+++ SUPPLIED RECORDS +++

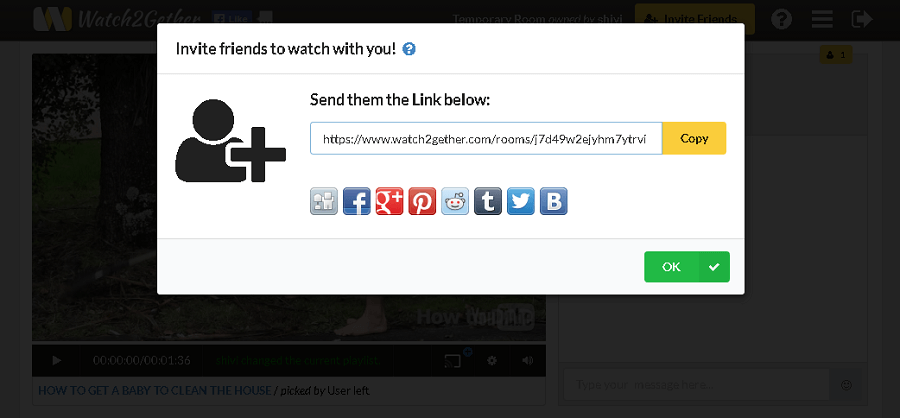Screen dimensions: 900x418
Task: Play the video with the play button
Action: (57, 361)
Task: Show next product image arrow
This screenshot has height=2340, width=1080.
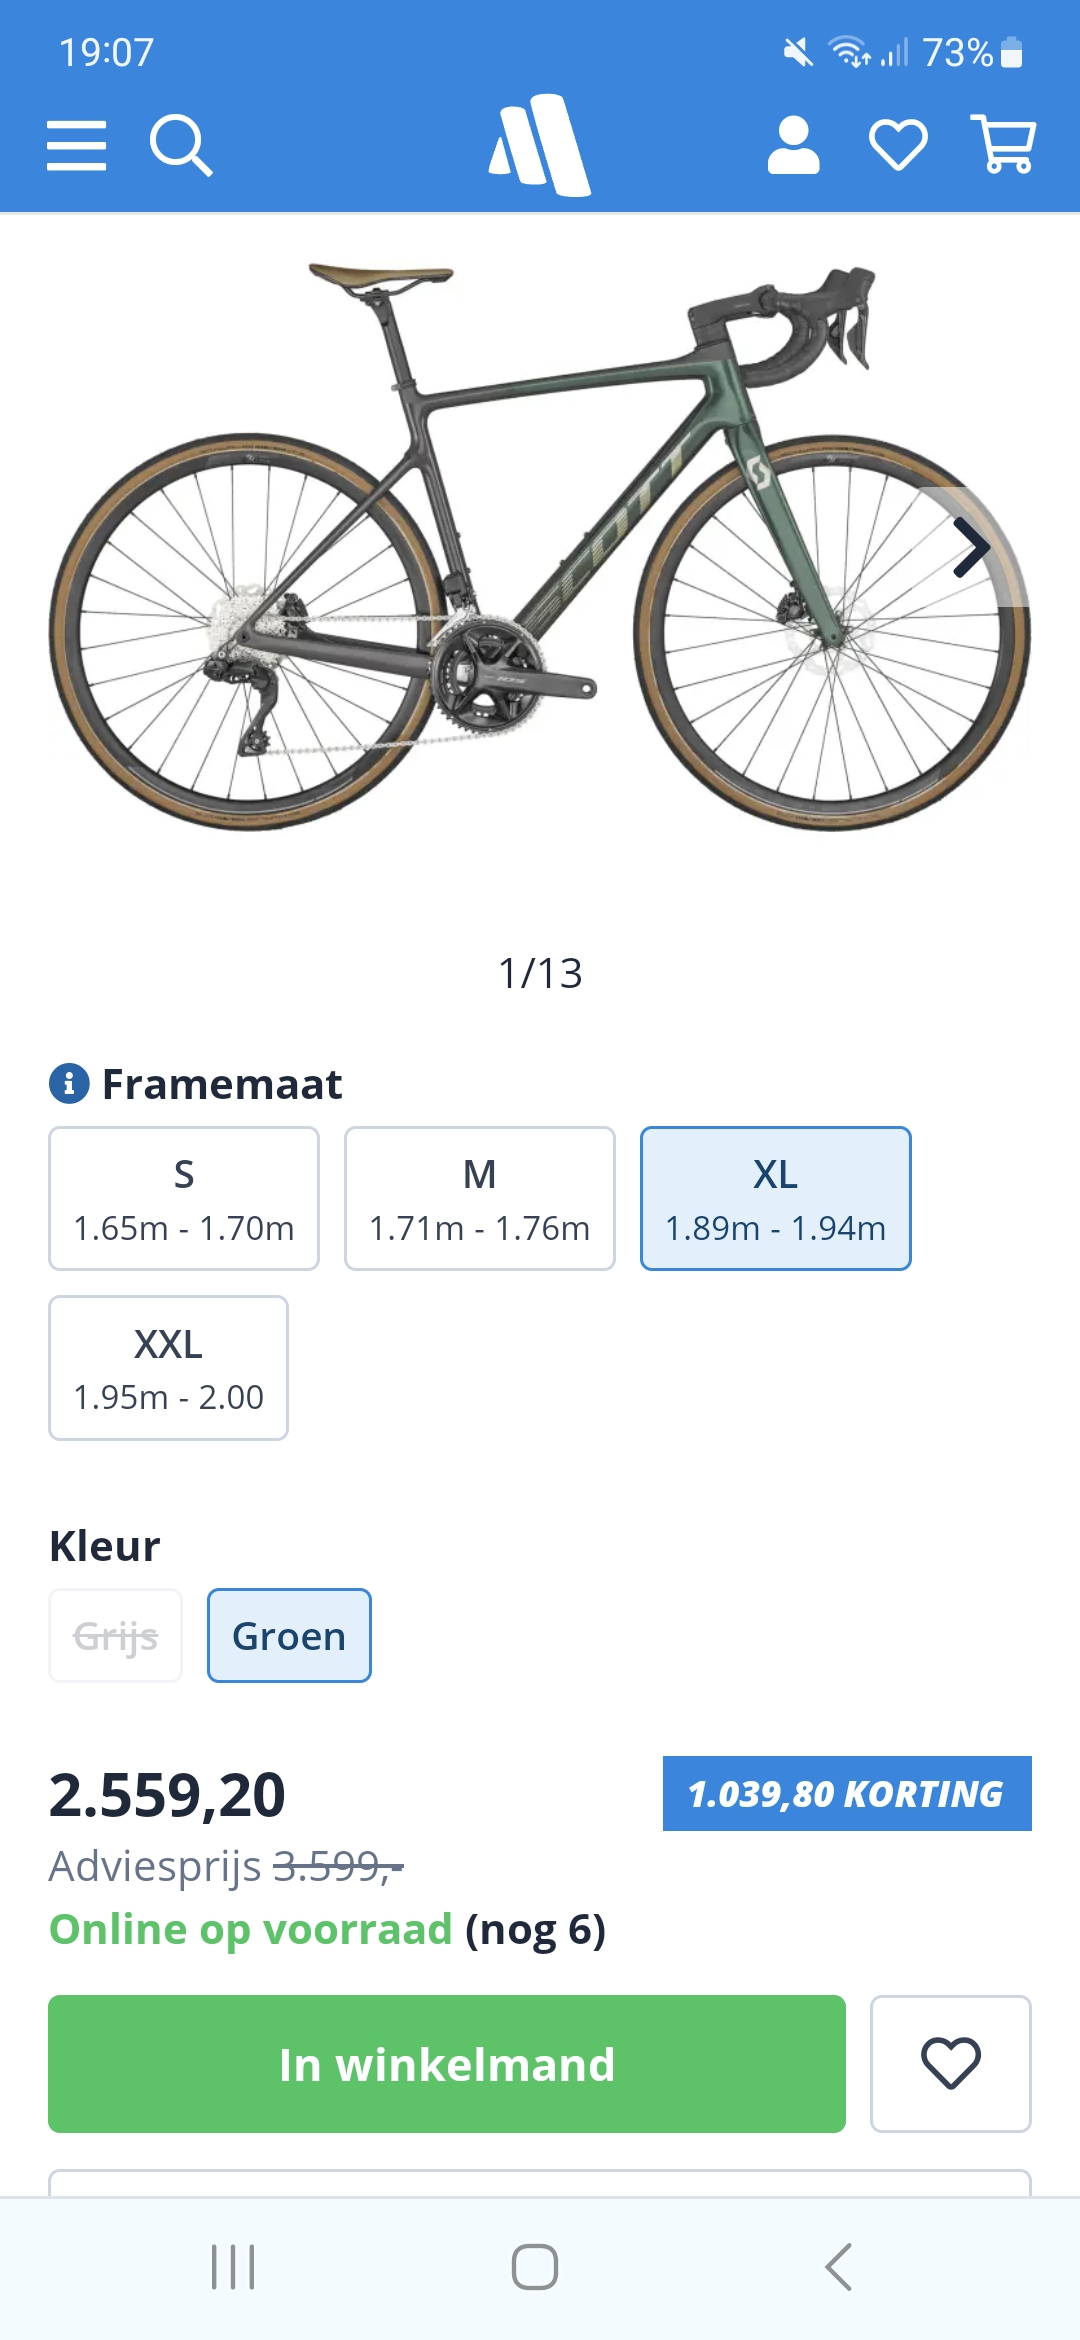Action: pyautogui.click(x=971, y=547)
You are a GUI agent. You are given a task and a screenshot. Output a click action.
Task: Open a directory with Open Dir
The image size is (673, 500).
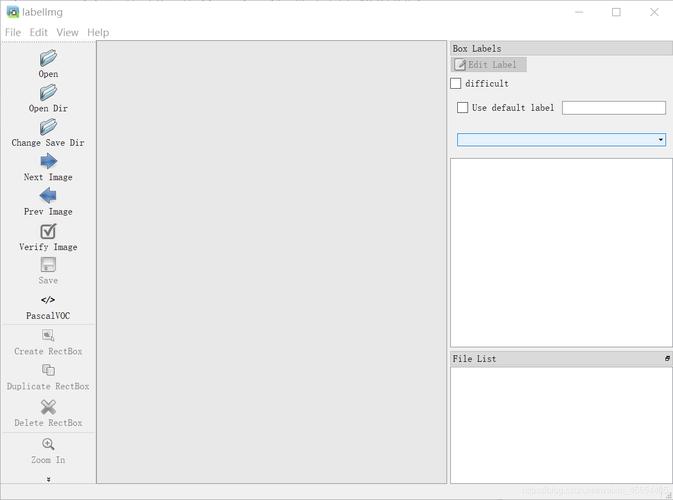48,93
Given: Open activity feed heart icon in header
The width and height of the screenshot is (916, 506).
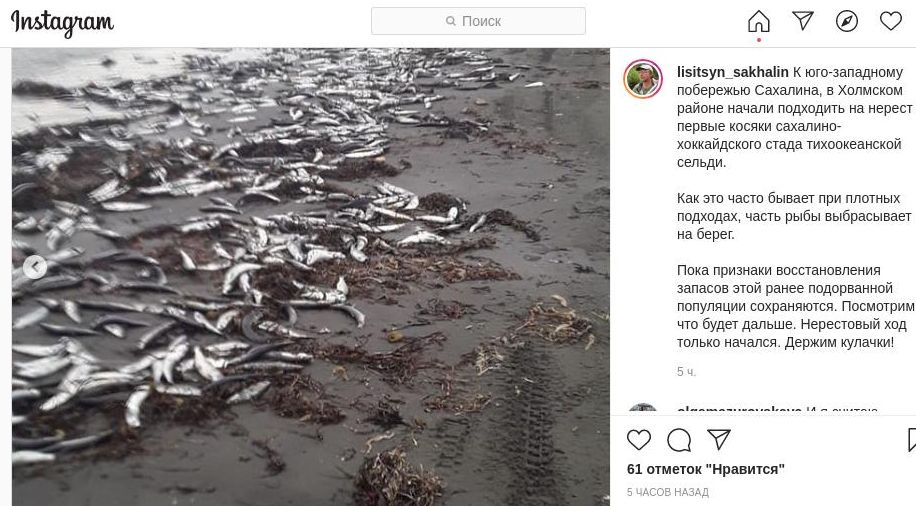Looking at the screenshot, I should (890, 21).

+++

### WHAT YOU HAVE TO DO
From the line containing "You are a GUI" to the last line of the entries, copy every line exactly, including both ends, and leave out the pictures.

### FINISHED TASK
You are a GUI agent. You are given a task and a screenshot. Output a click action.
Task: Open a directory with Open Dir
The image size is (673, 500).
48,93
Given: Open activity feed heart icon in header
The width and height of the screenshot is (916, 506).
Looking at the screenshot, I should (890, 21).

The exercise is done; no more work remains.